> **Exercise prompt**
Everything from the line containing "Screen dimensions: 2576x453" through the line containing "You are a computer-use agent. Image resolution: width=828" should be repeated exactly, and nothing else from the data.

> **Data extracts**
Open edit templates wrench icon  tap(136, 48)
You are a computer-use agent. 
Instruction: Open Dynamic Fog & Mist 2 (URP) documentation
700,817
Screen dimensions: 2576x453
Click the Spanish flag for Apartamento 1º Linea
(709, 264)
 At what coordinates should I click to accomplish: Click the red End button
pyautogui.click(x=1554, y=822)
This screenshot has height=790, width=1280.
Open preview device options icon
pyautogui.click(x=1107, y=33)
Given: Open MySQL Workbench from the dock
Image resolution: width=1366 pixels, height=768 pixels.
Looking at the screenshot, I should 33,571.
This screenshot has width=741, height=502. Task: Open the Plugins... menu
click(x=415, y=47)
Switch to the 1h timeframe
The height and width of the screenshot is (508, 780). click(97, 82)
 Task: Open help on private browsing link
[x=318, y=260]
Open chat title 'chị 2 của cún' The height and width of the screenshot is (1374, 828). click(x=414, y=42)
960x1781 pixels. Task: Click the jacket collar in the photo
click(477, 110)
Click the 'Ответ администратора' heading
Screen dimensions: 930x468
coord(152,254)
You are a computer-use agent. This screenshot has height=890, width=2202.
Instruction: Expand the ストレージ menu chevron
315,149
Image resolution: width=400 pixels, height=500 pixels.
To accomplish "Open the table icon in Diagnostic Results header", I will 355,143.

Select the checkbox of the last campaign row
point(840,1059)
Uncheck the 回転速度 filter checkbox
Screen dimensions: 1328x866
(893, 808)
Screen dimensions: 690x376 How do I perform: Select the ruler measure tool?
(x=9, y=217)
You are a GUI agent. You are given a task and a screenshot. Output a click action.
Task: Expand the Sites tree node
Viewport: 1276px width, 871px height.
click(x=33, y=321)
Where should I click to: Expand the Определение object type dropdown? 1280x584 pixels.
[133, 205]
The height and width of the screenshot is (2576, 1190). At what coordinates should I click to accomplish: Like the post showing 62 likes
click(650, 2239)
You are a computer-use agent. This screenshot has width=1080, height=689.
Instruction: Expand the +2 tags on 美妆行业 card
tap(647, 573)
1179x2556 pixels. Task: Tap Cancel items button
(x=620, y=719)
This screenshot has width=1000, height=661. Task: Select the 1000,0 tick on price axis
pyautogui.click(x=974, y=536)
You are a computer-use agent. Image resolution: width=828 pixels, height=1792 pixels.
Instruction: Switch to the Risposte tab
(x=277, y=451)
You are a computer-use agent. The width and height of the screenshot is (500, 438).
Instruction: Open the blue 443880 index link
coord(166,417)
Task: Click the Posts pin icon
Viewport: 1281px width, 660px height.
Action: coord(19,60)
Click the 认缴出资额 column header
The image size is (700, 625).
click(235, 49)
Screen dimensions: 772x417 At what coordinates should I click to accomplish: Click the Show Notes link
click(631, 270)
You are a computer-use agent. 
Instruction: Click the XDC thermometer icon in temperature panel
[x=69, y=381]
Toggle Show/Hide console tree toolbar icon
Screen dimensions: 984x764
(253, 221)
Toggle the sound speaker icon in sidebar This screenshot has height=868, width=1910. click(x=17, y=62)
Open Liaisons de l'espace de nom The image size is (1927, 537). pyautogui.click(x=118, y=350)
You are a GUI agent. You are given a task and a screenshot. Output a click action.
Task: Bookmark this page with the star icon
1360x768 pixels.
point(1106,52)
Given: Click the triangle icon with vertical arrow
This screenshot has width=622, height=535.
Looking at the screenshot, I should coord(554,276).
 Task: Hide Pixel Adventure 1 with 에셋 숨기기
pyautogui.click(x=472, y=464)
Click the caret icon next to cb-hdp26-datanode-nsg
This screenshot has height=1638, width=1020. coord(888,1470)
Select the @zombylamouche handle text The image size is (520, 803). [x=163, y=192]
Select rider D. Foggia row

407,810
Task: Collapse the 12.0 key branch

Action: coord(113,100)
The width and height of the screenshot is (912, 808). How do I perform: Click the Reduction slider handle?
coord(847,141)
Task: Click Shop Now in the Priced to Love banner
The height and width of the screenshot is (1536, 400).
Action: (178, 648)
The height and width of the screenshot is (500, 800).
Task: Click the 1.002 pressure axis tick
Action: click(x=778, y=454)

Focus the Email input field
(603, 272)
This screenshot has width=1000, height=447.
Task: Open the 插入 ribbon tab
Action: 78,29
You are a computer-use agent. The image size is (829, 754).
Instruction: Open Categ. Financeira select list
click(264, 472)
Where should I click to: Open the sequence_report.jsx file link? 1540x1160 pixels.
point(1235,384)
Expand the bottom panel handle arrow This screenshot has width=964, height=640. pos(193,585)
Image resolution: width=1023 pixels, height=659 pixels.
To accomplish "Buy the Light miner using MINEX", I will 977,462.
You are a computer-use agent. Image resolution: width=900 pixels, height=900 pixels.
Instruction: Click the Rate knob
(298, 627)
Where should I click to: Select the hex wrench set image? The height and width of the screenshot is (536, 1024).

> **Solved exercise**
Screen dimensions: 2576x453
Click the Spanish flag for Apartamento 1º Linea
(709, 264)
 At what coordinates should I click to accomplish: Click the red End button
pyautogui.click(x=1554, y=822)
This screenshot has height=790, width=1280.
Open preview device options icon
pyautogui.click(x=1107, y=33)
Given: Open MySQL Workbench from the dock
Image resolution: width=1366 pixels, height=768 pixels.
Looking at the screenshot, I should 33,571.
This screenshot has width=741, height=502. Task: Open the Plugins... menu
click(x=415, y=47)
Switch to the 1h timeframe
The height and width of the screenshot is (508, 780). click(97, 82)
 Task: Open help on private browsing link
[x=318, y=260]
Open chat title 'chị 2 của cún' The height and width of the screenshot is (1374, 828). click(x=414, y=42)
960x1781 pixels. Task: Click the jacket collar in the photo
click(477, 110)
Click the 'Ответ администратора' heading
Screen dimensions: 930x468
coord(152,254)
You are a computer-use agent. This screenshot has height=890, width=2202.
Instruction: Expand the ストレージ menu chevron
315,149
Image resolution: width=400 pixels, height=500 pixels.
To accomplish "Open the table icon in Diagnostic Results header", I will 355,143.

Select the checkbox of the last campaign row
point(840,1059)
Uncheck the 回転速度 filter checkbox
Screen dimensions: 1328x866
(893, 808)
Screen dimensions: 690x376 How do I perform: Select the ruler measure tool?
(x=9, y=217)
You are a GUI agent. You are given a task and a screenshot. Output a click action.
Task: Expand the Sites tree node
Viewport: 1276px width, 871px height.
click(x=33, y=321)
Where should I click to: Expand the Определение object type dropdown? 1280x584 pixels.
[133, 205]
The height and width of the screenshot is (2576, 1190). At what coordinates should I click to accomplish: Like the post showing 62 likes
click(650, 2239)
You are a computer-use agent. This screenshot has width=1080, height=689.
Instruction: Expand the +2 tags on 美妆行业 card
tap(647, 573)
1179x2556 pixels. Task: Tap Cancel items button
(x=620, y=719)
This screenshot has width=1000, height=661. Task: Select the 1000,0 tick on price axis
pyautogui.click(x=974, y=536)
You are a computer-use agent. Image resolution: width=828 pixels, height=1792 pixels.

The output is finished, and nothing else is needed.